### [Texte source]
+===+

Ici, il est admis qu'on ne peut se passer de l'expérimentation animale que si on la « remplace », puisque le but poursuivi, « industriel et/ou médical », élevé au statut d'impératif catégorique, ne peut, lui, être sujet à discussion - bien qu'il puisse en fait correspondre à n'importe quelle activité humaine collective : il est absolument nécessaire, pour Curien, non seulement de sauver les cancéreux, mais aussi de développer de nouvelles huiles pour moteur, de nouveaux produits nettoyants, de nouveaux colorants, et ainsi de suite - produits dont la toxicité est, de façon routinière, testée sur les animaux.

+===+

### [Données fournies]
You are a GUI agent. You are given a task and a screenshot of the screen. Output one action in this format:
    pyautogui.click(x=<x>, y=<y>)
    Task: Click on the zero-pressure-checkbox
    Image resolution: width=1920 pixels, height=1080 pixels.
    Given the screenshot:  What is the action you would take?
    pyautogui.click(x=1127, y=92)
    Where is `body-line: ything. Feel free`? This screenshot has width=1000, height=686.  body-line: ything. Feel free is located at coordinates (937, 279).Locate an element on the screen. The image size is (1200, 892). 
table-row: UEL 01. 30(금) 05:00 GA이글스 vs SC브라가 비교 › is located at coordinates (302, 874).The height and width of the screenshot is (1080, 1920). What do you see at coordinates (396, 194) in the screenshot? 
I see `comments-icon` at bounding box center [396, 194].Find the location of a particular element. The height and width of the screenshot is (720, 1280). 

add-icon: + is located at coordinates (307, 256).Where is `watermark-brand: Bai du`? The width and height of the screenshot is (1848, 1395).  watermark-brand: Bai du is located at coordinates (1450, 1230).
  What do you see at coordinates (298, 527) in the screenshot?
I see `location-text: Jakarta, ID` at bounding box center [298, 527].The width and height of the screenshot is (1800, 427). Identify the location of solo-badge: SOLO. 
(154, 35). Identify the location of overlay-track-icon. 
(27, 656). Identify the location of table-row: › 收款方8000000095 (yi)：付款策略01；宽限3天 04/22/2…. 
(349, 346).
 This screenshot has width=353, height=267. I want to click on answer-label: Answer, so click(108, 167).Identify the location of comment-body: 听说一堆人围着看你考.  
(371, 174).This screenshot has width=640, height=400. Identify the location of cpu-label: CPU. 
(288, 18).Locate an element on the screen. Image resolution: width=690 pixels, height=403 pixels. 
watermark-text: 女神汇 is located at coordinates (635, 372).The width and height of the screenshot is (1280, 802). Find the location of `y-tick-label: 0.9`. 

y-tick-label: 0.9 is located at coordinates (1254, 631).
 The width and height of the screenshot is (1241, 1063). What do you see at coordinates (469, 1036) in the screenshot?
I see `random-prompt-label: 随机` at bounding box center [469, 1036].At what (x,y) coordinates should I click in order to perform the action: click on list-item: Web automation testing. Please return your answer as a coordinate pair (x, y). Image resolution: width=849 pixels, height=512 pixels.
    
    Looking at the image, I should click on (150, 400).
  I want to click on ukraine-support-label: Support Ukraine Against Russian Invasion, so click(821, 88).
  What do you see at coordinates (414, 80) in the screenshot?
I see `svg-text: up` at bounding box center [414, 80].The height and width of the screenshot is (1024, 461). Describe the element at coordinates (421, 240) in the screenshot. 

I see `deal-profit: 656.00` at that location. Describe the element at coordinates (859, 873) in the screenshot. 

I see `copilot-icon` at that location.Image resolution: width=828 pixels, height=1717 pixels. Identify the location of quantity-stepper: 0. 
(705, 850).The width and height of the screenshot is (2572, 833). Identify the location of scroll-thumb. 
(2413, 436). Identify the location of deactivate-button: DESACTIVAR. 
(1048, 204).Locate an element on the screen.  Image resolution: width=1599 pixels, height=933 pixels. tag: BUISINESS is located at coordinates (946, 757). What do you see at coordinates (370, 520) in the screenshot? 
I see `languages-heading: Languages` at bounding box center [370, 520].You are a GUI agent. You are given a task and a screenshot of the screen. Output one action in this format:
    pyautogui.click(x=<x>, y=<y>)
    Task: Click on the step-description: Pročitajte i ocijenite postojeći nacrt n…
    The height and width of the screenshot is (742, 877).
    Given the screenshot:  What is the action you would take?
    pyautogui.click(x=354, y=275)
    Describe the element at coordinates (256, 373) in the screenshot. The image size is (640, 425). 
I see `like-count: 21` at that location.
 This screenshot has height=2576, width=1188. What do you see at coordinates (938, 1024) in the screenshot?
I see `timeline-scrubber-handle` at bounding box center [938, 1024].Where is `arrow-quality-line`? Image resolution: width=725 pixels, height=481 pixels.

+===+

### [Tâches à réaliser]
1 - Dans le texte sur l'expérimentation animale, à quelle condition peut-on se passer de l'expérimentation animale ?
2 - Recopiez le passage du texte sur l'expérimentation animale depuis « Ici, il est » jusqu'à « sur les animaux. » inclus, en remplaçant « colorants » par « pigments ».
Appuyez-vous uniquement sur le texte, sans recourir aux données.

### [Réponses attendues]
1 - Seulement si on la « remplace ».

2 -
Ici, il est admis qu'on ne peut se passer de l'expérimentation animale que si on la « remplace », puisque le but poursuivi, « industriel et/ou médical », élevé au statut d'impératif catégorique, ne peut, lui, être sujet à discussion - bien qu'il puisse en fait correspondre à n'importe quelle activité humaine collective : il est absolument nécessaire, pour Curien, non seulement de sauver les cancéreux, mais aussi de développer de nouvelles huiles pour moteur, de nouveaux produits nettoyants, de nouveaux pigments, et ainsi de suite - produits dont la toxicité est, de façon routinière, testée sur les animaux.